## [Aim of the exercise]
Produce an exact copy of all records below.

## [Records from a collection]
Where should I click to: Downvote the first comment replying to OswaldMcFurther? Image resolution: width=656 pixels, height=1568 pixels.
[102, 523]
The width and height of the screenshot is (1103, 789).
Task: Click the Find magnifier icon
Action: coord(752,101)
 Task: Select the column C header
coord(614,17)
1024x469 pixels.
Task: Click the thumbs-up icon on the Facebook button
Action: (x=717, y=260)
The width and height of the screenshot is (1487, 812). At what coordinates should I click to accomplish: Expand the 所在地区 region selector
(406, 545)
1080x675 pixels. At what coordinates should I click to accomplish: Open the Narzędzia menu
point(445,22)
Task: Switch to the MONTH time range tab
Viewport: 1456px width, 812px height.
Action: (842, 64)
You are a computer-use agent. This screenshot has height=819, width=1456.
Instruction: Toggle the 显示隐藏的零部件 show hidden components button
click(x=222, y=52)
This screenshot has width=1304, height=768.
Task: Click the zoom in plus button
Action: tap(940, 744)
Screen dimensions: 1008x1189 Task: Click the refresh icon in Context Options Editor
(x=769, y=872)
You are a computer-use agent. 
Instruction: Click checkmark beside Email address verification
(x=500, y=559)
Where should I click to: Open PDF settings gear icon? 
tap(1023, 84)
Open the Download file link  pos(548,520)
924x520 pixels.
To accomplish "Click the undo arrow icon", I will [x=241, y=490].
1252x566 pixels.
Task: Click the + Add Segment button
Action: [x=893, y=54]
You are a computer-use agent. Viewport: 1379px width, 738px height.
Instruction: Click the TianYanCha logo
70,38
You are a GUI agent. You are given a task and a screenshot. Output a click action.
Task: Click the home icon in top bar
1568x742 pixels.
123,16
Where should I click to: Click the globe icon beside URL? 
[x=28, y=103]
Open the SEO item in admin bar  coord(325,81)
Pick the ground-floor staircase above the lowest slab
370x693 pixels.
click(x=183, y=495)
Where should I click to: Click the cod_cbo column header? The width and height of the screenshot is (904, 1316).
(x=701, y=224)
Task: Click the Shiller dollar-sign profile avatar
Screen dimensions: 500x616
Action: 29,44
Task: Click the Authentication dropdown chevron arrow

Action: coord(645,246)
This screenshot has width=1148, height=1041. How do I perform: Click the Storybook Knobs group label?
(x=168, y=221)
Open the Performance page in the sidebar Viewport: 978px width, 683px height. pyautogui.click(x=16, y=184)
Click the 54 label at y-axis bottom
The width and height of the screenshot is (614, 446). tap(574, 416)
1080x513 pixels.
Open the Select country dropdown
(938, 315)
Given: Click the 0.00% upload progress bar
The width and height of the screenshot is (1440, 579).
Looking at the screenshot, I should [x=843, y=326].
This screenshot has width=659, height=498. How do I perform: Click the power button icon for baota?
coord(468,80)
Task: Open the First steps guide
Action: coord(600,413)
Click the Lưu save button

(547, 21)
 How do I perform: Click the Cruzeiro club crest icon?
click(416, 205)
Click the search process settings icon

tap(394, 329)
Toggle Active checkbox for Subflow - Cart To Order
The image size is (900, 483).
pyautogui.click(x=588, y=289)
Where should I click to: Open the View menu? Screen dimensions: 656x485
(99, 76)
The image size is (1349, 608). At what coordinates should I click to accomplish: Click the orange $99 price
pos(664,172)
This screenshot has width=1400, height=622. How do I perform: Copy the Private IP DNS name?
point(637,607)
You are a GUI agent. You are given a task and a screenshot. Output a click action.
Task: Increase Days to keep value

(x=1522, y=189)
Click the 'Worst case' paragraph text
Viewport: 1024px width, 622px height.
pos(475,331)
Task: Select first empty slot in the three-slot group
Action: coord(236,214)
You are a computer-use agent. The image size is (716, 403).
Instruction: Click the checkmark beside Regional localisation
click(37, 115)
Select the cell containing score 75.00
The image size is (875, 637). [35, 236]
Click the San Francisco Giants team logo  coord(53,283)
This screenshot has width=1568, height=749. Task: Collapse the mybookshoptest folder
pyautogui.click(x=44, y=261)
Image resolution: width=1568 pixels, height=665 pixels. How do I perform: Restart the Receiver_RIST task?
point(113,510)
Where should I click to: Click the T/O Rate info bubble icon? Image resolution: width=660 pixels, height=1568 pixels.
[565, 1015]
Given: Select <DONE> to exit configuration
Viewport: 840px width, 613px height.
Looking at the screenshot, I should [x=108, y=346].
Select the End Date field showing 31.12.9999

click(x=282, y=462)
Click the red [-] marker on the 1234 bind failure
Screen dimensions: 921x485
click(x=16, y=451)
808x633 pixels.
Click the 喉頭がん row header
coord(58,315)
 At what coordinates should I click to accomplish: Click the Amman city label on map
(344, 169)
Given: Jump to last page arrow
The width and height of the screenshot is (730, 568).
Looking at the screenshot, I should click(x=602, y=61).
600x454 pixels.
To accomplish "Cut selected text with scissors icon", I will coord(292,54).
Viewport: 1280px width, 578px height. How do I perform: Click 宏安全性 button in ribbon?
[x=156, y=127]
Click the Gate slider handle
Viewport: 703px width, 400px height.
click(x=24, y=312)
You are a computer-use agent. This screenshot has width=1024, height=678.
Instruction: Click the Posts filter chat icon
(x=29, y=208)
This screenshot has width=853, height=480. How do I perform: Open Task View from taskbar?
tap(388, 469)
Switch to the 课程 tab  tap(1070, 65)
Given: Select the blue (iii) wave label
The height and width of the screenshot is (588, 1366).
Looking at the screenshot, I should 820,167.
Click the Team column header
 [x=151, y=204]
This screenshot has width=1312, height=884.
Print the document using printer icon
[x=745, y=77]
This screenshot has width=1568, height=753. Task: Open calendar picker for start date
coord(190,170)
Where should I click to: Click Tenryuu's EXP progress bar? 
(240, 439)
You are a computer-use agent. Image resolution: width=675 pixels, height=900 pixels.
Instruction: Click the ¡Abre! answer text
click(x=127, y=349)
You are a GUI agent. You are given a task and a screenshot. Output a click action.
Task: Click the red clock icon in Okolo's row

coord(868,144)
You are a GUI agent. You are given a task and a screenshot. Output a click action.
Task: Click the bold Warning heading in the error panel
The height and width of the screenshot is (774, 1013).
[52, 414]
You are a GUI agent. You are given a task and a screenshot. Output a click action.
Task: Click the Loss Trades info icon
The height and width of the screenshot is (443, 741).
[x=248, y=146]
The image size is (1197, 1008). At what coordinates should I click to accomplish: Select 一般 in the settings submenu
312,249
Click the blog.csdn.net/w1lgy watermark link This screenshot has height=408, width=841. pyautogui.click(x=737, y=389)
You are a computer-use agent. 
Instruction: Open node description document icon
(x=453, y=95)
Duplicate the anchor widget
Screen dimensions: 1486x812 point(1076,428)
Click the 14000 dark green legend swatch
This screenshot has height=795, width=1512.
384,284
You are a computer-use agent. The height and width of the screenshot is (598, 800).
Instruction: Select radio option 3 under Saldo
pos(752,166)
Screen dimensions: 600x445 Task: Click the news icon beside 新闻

## [Result]
Where should I click to: Downvote the first comment replying to OswaldMcFurther? Image resolution: width=656 pixels, height=1568 pixels.
[102, 523]
The width and height of the screenshot is (1103, 789).
Task: Click the Find magnifier icon
Action: coord(752,101)
 Task: Select the column C header
coord(614,17)
1024x469 pixels.
Task: Click the thumbs-up icon on the Facebook button
Action: (x=717, y=260)
The width and height of the screenshot is (1487, 812). At what coordinates should I click to accomplish: Expand the 所在地区 region selector
(406, 545)
1080x675 pixels. At what coordinates should I click to accomplish: Open the Narzędzia menu
point(445,22)
Task: Switch to the MONTH time range tab
Viewport: 1456px width, 812px height.
Action: (842, 64)
You are a computer-use agent. This screenshot has height=819, width=1456.
Instruction: Toggle the 显示隐藏的零部件 show hidden components button
click(x=222, y=52)
This screenshot has width=1304, height=768.
Task: Click the zoom in plus button
Action: tap(940, 744)
Screen dimensions: 1008x1189 Task: Click the refresh icon in Context Options Editor
(x=769, y=872)
You are a computer-use agent. 
Instruction: Click checkmark beside Email address verification
(x=500, y=559)
Where should I click to: Open PDF settings gear icon? 
tap(1023, 84)
Open the Download file link  pos(548,520)
924x520 pixels.
To accomplish "Click the undo arrow icon", I will [x=241, y=490].
1252x566 pixels.
Task: Click the + Add Segment button
Action: [x=893, y=54]
You are a computer-use agent. Viewport: 1379px width, 738px height.
Instruction: Click the TianYanCha logo
70,38
You are a GUI agent. You are given a task and a screenshot. Output a click action.
Task: Click the home icon in top bar
1568x742 pixels.
123,16
Where should I click to: Click the globe icon beside URL? 
[x=28, y=103]
Open the SEO item in admin bar  coord(325,81)
Pick the ground-floor staircase above the lowest slab
370x693 pixels.
click(x=183, y=495)
Where should I click to: Click the cod_cbo column header? The width and height of the screenshot is (904, 1316).
(x=701, y=224)
Task: Click the Shiller dollar-sign profile avatar
Screen dimensions: 500x616
Action: 29,44
Task: Click the Authentication dropdown chevron arrow

Action: coord(645,246)
This screenshot has width=1148, height=1041. How do I perform: Click the Storybook Knobs group label?
(x=168, y=221)
Open the Performance page in the sidebar Viewport: 978px width, 683px height. pyautogui.click(x=16, y=184)
Click the 54 label at y-axis bottom
The width and height of the screenshot is (614, 446). tap(574, 416)
1080x513 pixels.
Open the Select country dropdown
(938, 315)
Given: Click the 0.00% upload progress bar
The width and height of the screenshot is (1440, 579).
Looking at the screenshot, I should [x=843, y=326].
This screenshot has width=659, height=498. How do I perform: Click the power button icon for baota?
coord(468,80)
Task: Open the First steps guide
Action: coord(600,413)
Click the Lưu save button

(547, 21)
 How do I perform: Click the Cruzeiro club crest icon?
click(416, 205)
Click the search process settings icon

tap(394, 329)
Toggle Active checkbox for Subflow - Cart To Order
The image size is (900, 483).
pyautogui.click(x=588, y=289)
Where should I click to: Open the View menu? Screen dimensions: 656x485
(99, 76)
The image size is (1349, 608). At what coordinates should I click to accomplish: Click the orange $99 price
pos(664,172)
This screenshot has width=1400, height=622. How do I perform: Copy the Private IP DNS name?
point(637,607)
You are a GUI agent. You are given a task and a screenshot. Output a click action.
Task: Increase Days to keep value

(x=1522, y=189)
Click the 'Worst case' paragraph text
Viewport: 1024px width, 622px height.
pos(475,331)
Task: Select first empty slot in the three-slot group
Action: coord(236,214)
You are a computer-use agent. The image size is (716, 403).
Instruction: Click the checkmark beside Regional localisation
click(37, 115)
Select the cell containing score 75.00
The image size is (875, 637). [35, 236]
Click the San Francisco Giants team logo  coord(53,283)
This screenshot has width=1568, height=749. Task: Collapse the mybookshoptest folder
pyautogui.click(x=44, y=261)
Image resolution: width=1568 pixels, height=665 pixels. How do I perform: Restart the Receiver_RIST task?
point(113,510)
Where should I click to: Click the T/O Rate info bubble icon? Image resolution: width=660 pixels, height=1568 pixels.
[565, 1015]
Given: Select <DONE> to exit configuration
Viewport: 840px width, 613px height.
Looking at the screenshot, I should [x=108, y=346].
Select the End Date field showing 31.12.9999

click(x=282, y=462)
Click the red [-] marker on the 1234 bind failure
Screen dimensions: 921x485
click(x=16, y=451)
808x633 pixels.
Click the 喉頭がん row header
coord(58,315)
 At what coordinates should I click to accomplish: Click the Amman city label on map
(344, 169)
Given: Jump to last page arrow
The width and height of the screenshot is (730, 568).
Looking at the screenshot, I should click(x=602, y=61).
600x454 pixels.
To accomplish "Cut selected text with scissors icon", I will coord(292,54).
Viewport: 1280px width, 578px height. How do I perform: Click 宏安全性 button in ribbon?
[x=156, y=127]
Click the Gate slider handle
Viewport: 703px width, 400px height.
click(x=24, y=312)
You are a computer-use agent. This screenshot has width=1024, height=678.
Instruction: Click the Posts filter chat icon
(x=29, y=208)
This screenshot has width=853, height=480. How do I perform: Open Task View from taskbar?
tap(388, 469)
Switch to the 课程 tab  tap(1070, 65)
Given: Select the blue (iii) wave label
The height and width of the screenshot is (588, 1366).
Looking at the screenshot, I should 820,167.
Click the Team column header
 [x=151, y=204]
This screenshot has width=1312, height=884.
Print the document using printer icon
[x=745, y=77]
This screenshot has width=1568, height=753. Task: Open calendar picker for start date
coord(190,170)
Where should I click to: Click Tenryuu's EXP progress bar? 
(240, 439)
You are a computer-use agent. Image resolution: width=675 pixels, height=900 pixels.
Instruction: Click the ¡Abre! answer text
click(x=127, y=349)
You are a GUI agent. You are given a task and a screenshot. Output a click action.
Task: Click the red clock icon in Okolo's row

coord(868,144)
You are a GUI agent. You are given a task and a screenshot. Output a click action.
Task: Click the bold Warning heading in the error panel
The height and width of the screenshot is (774, 1013).
[52, 414]
You are a GUI agent. You are given a task and a screenshot. Output a click action.
Task: Click the Loss Trades info icon
The height and width of the screenshot is (443, 741).
[x=248, y=146]
The image size is (1197, 1008). At what coordinates should I click to accomplish: Select 一般 in the settings submenu
312,249
Click the blog.csdn.net/w1lgy watermark link This screenshot has height=408, width=841. pyautogui.click(x=737, y=389)
You are a computer-use agent. 
Instruction: Open node description document icon
(x=453, y=95)
Duplicate the anchor widget
Screen dimensions: 1486x812 point(1076,428)
Click the 14000 dark green legend swatch
This screenshot has height=795, width=1512.
384,284
You are a computer-use agent. The height and width of the screenshot is (598, 800).
Instruction: Select radio option 3 under Saldo
pos(752,166)
Screen dimensions: 600x445 Task: Click the news icon beside 新闻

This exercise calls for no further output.